Log-based insider threat detection (ITD) detects malicious user activities by
auditing log entries. Recently, large language models (LLMs) with strong common
sense knowledge have emerged in the domain of ITD. Nevertheless, diverse
activity types and overlong log files pose a significant challenge for LLMs in
directly discerning malicious ones within myriads of normal activities.
Furthermore, the faithfulness hallucination issue from LLMs aggravates its
application difficulty in ITD, as the generated conclusion may not align with
user commands and activity context. In response to these challenges, we
introduce Audit-LLM, a multi-agent log-based insider threat detection framework
comprising three collaborative agents: (i) the Decomposer agent, breaking down
the complex ITD task into manageable sub-tasks using Chain-of-Thought (COT)

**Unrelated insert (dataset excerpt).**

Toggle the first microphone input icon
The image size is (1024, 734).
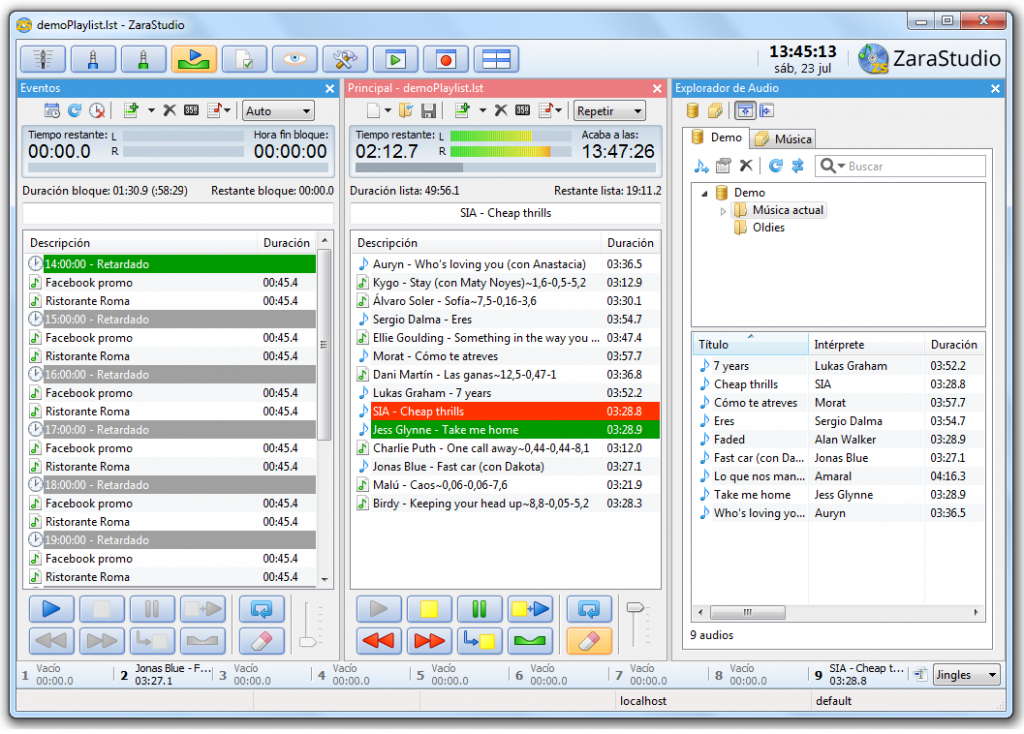click(x=94, y=58)
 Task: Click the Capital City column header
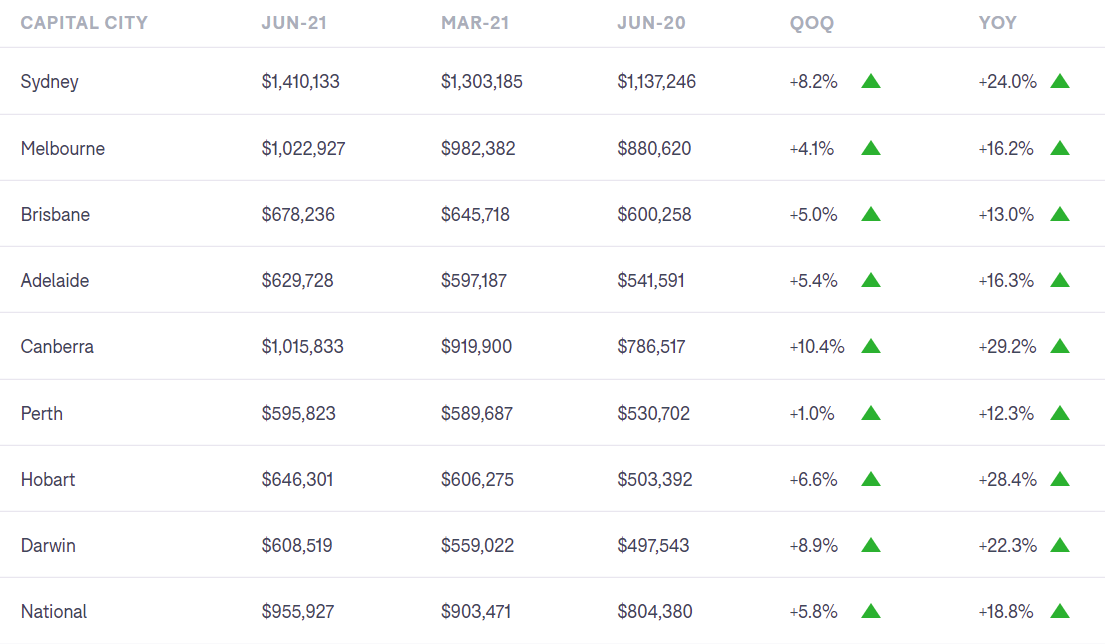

reasoning;(ii) the Tool Builder agent, creating reusable tools for sub-tasks to
overcome context length limitations in LLMs; and (iii) the Executor agent,
generating the final detection conclusion by invoking constructed tools. To
enhance conclusion accuracy, we propose a pair-wise Evidence-based Multi-agent
Debate (EMAD) mechanism, where two independent Executors iteratively refine
their conclusions through reasoning exchange to reach a consensus.
Comprehensive experiments conducted on three publicly available ITD
datasets-CERT r4.2, CERT r5.2, and PicoDomain-demonstrate the superiority of
our method over existing baselines and show that the proposed EMAD
significantly improves the faithfulness of explanations generated by LLMs.